-- start of Data shown --

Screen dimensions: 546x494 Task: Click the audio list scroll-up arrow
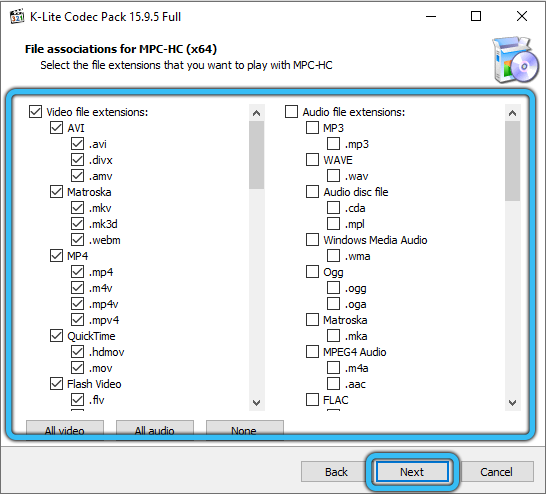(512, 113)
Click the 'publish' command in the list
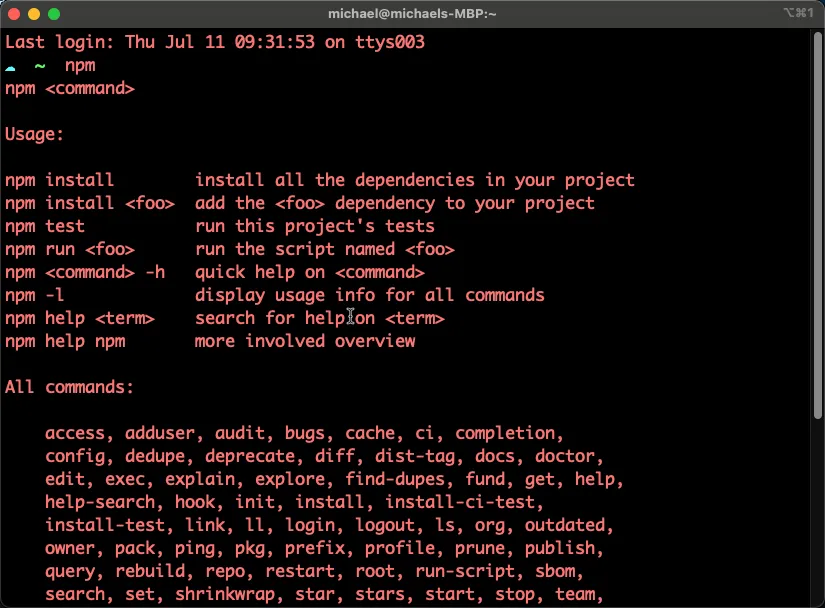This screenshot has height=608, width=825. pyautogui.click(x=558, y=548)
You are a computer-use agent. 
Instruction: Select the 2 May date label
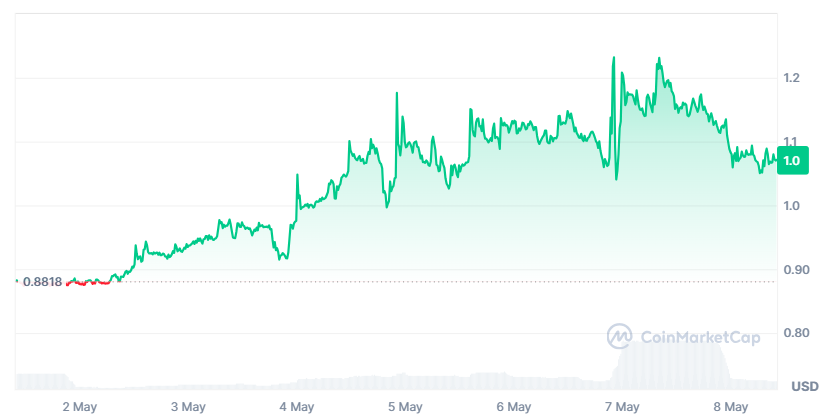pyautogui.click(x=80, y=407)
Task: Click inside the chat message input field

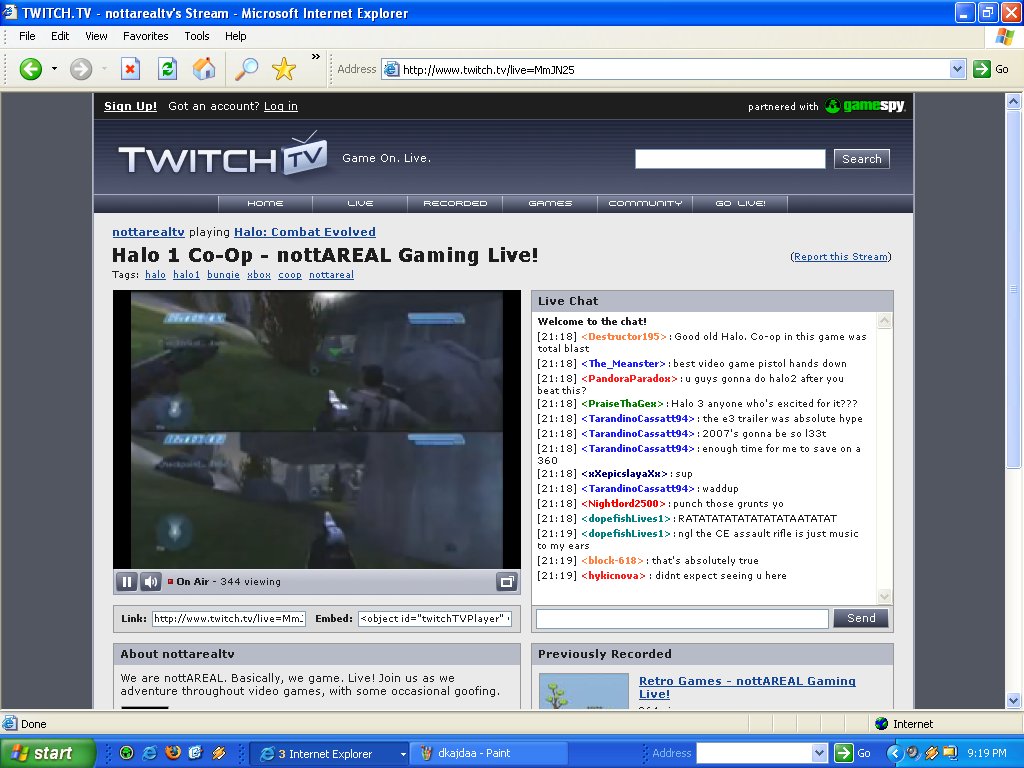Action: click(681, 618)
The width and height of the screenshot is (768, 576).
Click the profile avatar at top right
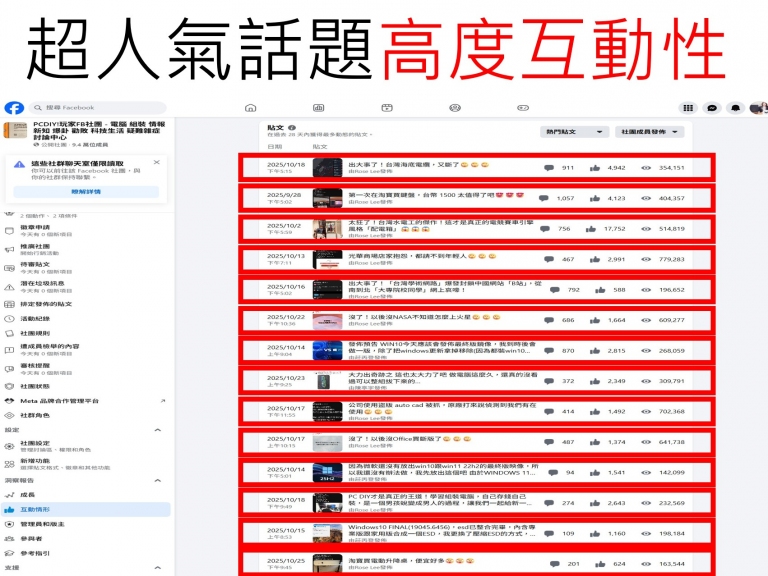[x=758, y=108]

-- end of Data shown --

## Stated task
Can you render every line of the entries above as a JSON list of strings, one string per line, with blank lines omitted and the pictures left out?

## Task response
[
  "Screen dimensions: 546x494 Task: Click the audio list scroll-up arrow",
  "(512, 113)",
  "Click the 'publish' command in the list",
  "This screenshot has height=608, width=825. pyautogui.click(x=558, y=548)",
  "You are a computer-use agent. ",
  "Instruction: Select the 2 May date label",
  "pyautogui.click(x=80, y=407)",
  "Task: Click inside the chat message input field",
  "Action: click(681, 618)",
  "The width and height of the screenshot is (768, 576).",
  "Click the profile avatar at top right",
  "[x=758, y=108]"
]